9782749110868FS.gifLes Fantômes du soir
Sébastien Doubinsky
(Le Cherche midi, 2008)

 

Rubinstein, écrivain moyen

Tout débute sur… une chute – quand Paul Rubinstein, invité d’une émission de télévision littéraire (ou qui, du moins, en a les prétentions, comme la plupart de ces programmes pipoles, indigestes et tristounets), dégringole en direct et en public du tabouret peu confortable sur lequel on l’a posé. Une chute qui marque un tournant dans la vie pourtant paisible de cet écrivain discret, dont le dernier roman figure (miracle !) sur la (fameuse ou infamante ?) liste des goncourables – à la grande joie de l’éditeur indépendant auquel Paul a toujours été fidèle. Serait-ce le commencement d’une gloire tardive (et vraisemblablement méritée) ? Rubinstein ne le croit pas, préférant n’y voir qu’un « hasard », plutôt que de nourrir de faux espoirs.
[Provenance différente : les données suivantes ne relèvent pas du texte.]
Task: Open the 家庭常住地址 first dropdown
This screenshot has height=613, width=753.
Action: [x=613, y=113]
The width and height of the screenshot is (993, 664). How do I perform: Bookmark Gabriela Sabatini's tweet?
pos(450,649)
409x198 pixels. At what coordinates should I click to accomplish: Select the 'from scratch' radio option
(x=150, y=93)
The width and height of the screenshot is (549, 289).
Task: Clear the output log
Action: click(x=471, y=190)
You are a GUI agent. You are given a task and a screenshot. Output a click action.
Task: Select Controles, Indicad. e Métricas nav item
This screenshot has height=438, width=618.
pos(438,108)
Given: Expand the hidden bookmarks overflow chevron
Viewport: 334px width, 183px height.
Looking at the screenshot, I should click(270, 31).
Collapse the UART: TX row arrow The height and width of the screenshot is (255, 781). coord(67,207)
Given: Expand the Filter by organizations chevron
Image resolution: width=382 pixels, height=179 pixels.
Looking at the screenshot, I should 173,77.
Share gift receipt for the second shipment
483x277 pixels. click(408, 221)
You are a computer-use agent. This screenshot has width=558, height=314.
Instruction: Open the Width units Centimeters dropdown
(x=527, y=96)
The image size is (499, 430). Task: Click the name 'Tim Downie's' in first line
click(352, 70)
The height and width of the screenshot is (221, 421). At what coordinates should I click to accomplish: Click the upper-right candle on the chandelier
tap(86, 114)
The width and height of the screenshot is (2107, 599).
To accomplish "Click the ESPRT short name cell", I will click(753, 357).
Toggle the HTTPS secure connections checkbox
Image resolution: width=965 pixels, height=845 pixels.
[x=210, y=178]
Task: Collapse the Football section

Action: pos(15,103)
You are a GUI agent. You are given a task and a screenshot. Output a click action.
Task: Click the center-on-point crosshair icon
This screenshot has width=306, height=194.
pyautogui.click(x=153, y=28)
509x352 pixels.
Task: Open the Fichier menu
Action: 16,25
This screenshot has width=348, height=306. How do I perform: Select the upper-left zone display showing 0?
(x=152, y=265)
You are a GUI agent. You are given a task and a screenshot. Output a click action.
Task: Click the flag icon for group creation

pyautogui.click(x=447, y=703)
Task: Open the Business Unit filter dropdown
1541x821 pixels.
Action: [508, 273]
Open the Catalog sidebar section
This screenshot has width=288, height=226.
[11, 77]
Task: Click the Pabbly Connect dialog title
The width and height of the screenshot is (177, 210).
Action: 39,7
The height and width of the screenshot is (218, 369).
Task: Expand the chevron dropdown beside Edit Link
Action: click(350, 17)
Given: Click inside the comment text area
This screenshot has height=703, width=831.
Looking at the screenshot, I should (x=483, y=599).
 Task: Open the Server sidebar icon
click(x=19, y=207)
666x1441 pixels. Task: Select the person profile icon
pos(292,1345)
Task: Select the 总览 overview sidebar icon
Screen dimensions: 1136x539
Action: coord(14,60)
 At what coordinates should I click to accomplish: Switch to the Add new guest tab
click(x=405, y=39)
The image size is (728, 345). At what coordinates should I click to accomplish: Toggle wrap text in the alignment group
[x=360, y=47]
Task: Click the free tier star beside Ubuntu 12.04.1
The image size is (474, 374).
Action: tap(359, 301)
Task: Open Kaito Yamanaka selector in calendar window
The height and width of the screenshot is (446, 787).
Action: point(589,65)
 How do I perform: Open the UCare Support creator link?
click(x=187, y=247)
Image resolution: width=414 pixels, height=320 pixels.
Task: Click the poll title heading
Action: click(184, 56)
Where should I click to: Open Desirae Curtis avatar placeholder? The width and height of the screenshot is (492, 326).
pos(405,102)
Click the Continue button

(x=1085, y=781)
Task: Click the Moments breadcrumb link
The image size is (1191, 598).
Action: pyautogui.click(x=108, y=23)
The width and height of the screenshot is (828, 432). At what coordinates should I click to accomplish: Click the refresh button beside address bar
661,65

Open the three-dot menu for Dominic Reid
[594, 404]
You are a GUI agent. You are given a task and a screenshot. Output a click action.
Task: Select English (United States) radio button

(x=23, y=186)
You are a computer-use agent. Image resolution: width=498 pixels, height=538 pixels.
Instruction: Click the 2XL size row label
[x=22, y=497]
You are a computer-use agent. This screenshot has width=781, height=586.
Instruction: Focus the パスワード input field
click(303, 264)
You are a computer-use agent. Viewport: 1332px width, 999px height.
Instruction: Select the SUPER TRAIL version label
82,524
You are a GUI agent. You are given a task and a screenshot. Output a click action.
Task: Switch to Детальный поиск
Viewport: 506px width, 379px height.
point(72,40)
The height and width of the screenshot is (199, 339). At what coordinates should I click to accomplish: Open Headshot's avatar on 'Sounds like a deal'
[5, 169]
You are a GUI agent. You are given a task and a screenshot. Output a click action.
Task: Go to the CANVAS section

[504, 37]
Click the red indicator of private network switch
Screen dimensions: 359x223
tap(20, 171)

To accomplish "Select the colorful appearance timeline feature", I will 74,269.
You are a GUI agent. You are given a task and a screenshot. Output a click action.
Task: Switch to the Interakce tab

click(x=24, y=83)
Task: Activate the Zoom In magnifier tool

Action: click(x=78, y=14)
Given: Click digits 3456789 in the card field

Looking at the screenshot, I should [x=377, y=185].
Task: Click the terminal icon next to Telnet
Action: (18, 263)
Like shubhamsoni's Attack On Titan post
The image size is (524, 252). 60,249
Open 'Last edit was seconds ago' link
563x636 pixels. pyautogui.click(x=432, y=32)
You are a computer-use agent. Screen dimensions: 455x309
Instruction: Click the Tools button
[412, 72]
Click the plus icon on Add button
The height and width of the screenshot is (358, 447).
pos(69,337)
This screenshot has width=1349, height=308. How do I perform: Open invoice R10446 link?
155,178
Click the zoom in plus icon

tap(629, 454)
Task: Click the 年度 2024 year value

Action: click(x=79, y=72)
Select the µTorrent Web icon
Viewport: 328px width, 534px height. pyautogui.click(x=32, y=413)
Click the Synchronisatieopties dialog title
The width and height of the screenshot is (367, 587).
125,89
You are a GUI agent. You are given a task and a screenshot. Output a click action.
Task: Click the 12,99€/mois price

Et puis, cette célébrité subite ne lui plaît guère, il en serait même un peu « agacé ». Surprise ! En rentrant chez lui ce soir-là, tout courbaturé (la faute au tabouret), il découvre « trois individus installés sur son canapé »… et pas n’importe lesquels : Henry Miller, Lawrence Durrell et Blaise Cendrars en personne. Rubinstein croit à une farce que lui jouerait son cerveau fatigué, à une illusion d’optique, et même s’il bavarde un bon moment avec eux, il reste sur ses gardes. Que lui veulent-ils ? Et pourquoi lui ? Sont-ils venus le « chercher » ?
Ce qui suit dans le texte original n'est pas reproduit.